I wrote a brief review of the book on Goodreads, but in a nutshell,  every single cis-gendered male in the book was violent, insecure, cruel, and unfaithful to their long-suffering wives/girlfriends. The only exception to this rule was the protagonists' father. He was obsessed with his job of defending the guilty from the predations of the far-worse criminal justice system and played a subordinate role to his brilliant, yet cold wife.  All of these characters were met with squeals of approval from mainstream reviewers with the words "feminist" and "representation" being common. There's only one problem: none of it was real.

Kind, mild-mannered subordinate men do not suddenly turn into fist-throwing badasses when the women in the story require it. Likewise, a police officer who protects his community, is loving toward his family, and willingly puts his life in danger does not suddenly turn into a shaking, homicidal basket case when confronted by a disarmed, female, teenage, school shooter.  People can behave one way in public and another in private, true. But there are certain behaviors that just don't go together.

It seems most women today don't know men as they are; they only know how men present themselves when in the presence of women. Or worse, they only know how men are portrayed in film and books, which is so often terribly wrong. And it could be dangerous to women. I had the extraordinary privilege to see men in "their native state," something that (I think) has protected me from stumbling into danger.

When I was seventeen, I joined the Marines. It was there I met men, my own age and older, who openly said women should not be allowed in combat roles. Some (very few) even said women should not work at all. And all of them--Christian, Athiest, White, Black, Hispanic, poor, middle class, mean, and nice--believed and said out loud that women wore clothing specifically to signal their intentions to the men around them and that women who go into a man's room want sex, even if she says otherwise.

Depending on your politics, you may describe these attitudes as misogynist or toxic. Which is why no man has ever dared utter these thoughts in front of you. But they're there... right there in his head.

I bristled at these backward opinions. I railed against them. Still do. But I noticed something. The men who said these things weren't the ones who were arrested for harming their girlfriends or for sexually assaulting one of the local girls. They were disciplined for drinking underage or for getting into fights with other men. But that's it.

One of the "toxic misogynists" discovered me terribly drunk outside the barracks, afraid to go inside lest the desk sergeant report me. This guy picked me up and carried me like his bride up four flights of side stairs, had another man open the emergency door, and deposited me in my bed, under the covers, then locked my door as he left. This was the same man who told me I didn't belong in the Marines because of my gender and that motherhood was my true calling. He was wrong about that, but he was still a good man, one who protected me for no other reason than I needed it.

Contrast that with the phenomenon of the male feminist ally. The one who says women should speak first at all gatherings and males are not entitled to opinions on certain issues. Either this man is a liar with plans to find a feminist sex partner or he is a sad person who is deeply uncomfortable in his own skin. Neither of these scenarios speaks well of him. And I don't think anyone is surprised to see the multitude of headlines about these types of men being accused of rape, assault, and other immoral manipulations of women.
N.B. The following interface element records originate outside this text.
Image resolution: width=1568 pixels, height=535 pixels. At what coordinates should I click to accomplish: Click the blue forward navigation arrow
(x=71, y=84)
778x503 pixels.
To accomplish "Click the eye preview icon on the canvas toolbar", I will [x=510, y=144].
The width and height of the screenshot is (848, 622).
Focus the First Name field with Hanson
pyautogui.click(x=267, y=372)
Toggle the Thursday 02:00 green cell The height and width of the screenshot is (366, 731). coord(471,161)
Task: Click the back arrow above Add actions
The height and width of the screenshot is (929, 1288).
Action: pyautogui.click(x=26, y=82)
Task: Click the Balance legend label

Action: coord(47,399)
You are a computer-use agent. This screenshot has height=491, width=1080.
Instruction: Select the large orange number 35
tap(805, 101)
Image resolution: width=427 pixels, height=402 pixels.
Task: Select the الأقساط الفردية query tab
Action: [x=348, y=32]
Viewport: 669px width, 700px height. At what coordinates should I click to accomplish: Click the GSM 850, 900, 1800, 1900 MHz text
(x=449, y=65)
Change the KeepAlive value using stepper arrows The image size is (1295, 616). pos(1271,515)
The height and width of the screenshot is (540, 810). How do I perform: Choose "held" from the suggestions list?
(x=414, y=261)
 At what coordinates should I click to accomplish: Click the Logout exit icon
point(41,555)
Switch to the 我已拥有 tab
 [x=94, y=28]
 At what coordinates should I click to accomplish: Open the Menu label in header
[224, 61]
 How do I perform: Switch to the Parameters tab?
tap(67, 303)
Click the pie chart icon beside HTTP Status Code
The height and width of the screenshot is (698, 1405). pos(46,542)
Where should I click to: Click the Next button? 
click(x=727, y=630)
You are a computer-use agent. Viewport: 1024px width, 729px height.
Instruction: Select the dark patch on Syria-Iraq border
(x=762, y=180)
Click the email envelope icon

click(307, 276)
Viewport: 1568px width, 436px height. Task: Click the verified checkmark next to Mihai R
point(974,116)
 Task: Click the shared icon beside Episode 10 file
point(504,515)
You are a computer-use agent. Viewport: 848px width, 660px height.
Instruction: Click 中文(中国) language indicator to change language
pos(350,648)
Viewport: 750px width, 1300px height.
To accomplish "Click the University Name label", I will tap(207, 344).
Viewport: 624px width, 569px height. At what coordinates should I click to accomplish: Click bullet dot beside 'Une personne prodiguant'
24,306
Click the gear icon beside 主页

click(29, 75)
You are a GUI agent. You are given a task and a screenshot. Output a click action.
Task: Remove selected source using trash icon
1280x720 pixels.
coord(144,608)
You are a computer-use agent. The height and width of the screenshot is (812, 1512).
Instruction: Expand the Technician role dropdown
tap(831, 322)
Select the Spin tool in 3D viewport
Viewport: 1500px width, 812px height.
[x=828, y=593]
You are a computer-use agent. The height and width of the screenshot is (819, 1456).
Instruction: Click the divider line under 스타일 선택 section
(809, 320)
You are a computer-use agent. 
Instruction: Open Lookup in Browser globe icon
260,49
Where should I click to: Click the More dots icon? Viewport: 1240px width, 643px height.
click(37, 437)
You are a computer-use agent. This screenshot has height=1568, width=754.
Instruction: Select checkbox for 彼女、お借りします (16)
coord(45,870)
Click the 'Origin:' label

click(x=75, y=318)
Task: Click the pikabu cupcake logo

Modern women are taught by the media to scan their interactions with men for the right "woke" buzzwords to determine if he is an "ally." They're not taught to study behavior, to watch for a misalignment between the man's words and actions, to thoughtfully assess his intentions. This is revealed in books of all kinds, but especially YA. Often I can't even read YA books because it's clear the author has never even been in the room with a male. How could she have when this fictional male creature in no way resembles a real live man?

Setting up these false expectations is both damaging to men and dangerous to women. You might think a man is an asshole because he thinks wearing leggings as pants is inappropriate. But that's not the same as being dangerous to you.